I answer: It is precisely for their children that I propose this. I mean, every time we hear they've done something more to get attention—the Kentucky museum, for example, or the legal bombs they keep throwing at school districts, or trying to repackage the old creation myth in a new "Intelligent Design" wrapper, or all their other attempts to elevate creationism to the level of real science and devalue real science to the level of creationism—it is their children who pay the dearest price. It is their children who must be thinking, "Well golly, if this particular fairy tale gets so much publicity over all the other fairy tales, there must be something to the fairy tale." It is their children, not mine, who must continue to struggle in the muck and mud of pre-Darwin consciousness, simply because we have allowed these primitives and their hayseed voodoo so much of our scrutiny. And hopefully, it is their children who, one day, may decide they've had their fill of being regarded as a curious cultural aberration on the path to the future and will come respectfully to their biology teachers, hands out and minds open: "Mr. So-'n'-So, could you explain to me what all this 'evolution' stuff is about? I really wanna understand."

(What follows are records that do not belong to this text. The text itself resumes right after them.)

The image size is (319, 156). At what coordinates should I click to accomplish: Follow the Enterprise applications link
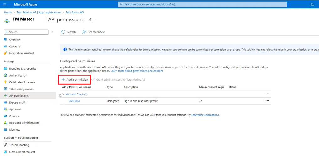pos(205,115)
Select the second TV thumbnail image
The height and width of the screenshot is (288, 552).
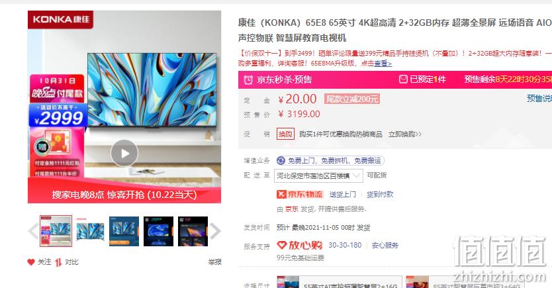pos(90,231)
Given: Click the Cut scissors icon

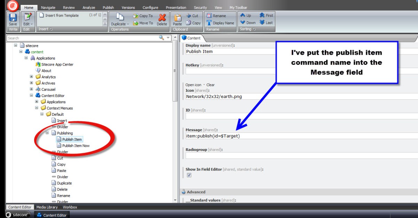Looking at the screenshot, I should 189,16.
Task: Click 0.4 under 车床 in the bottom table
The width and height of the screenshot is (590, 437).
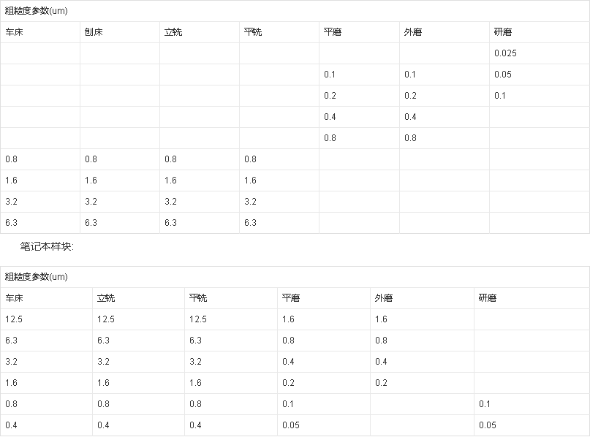Action: pyautogui.click(x=11, y=425)
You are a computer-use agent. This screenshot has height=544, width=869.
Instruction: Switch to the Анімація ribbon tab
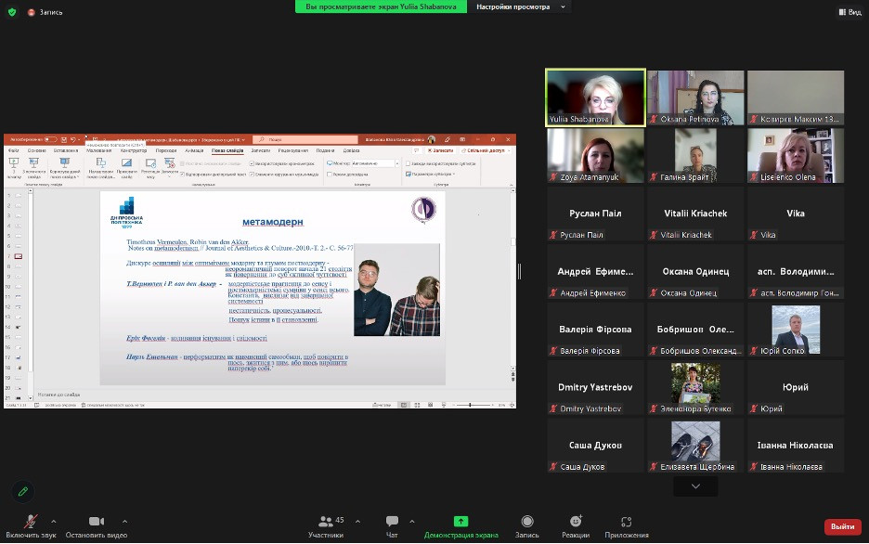point(194,149)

It's not like I'm suggesting we put creationists on reservations or anything like that. All I'm proposing is that we ignore them. Pass on by. Walk around them without making eye contact and keep going without looking back. If they want to remain the intellectually bereft bums clogging the sidewalks of modern thought, that's their choice, but it's high time we evolved beyond having to worry about how we might accommodate them. Instead, let them worry about why they are being left out. Let them feel like they could stand a little educational up-grading, instead of them making us feel like we have to lower the standards just to include them. I mean, what's the point of having above-average intelligence around if all it does is perpetually compromise with the "below" crowd?

And listen, if this works on the creationists, what's to say we couldn't use the same technique on a few other groups that get way more than the attention they deserve? Take those idiots who still insist there's no such thing as global warming. At least the creationists are relatively harmless, but anyone who's still spouting the "no sound science" line could prove dangerous. Let's all pretend we don't even hear them anymore, and see if they don't just fade away.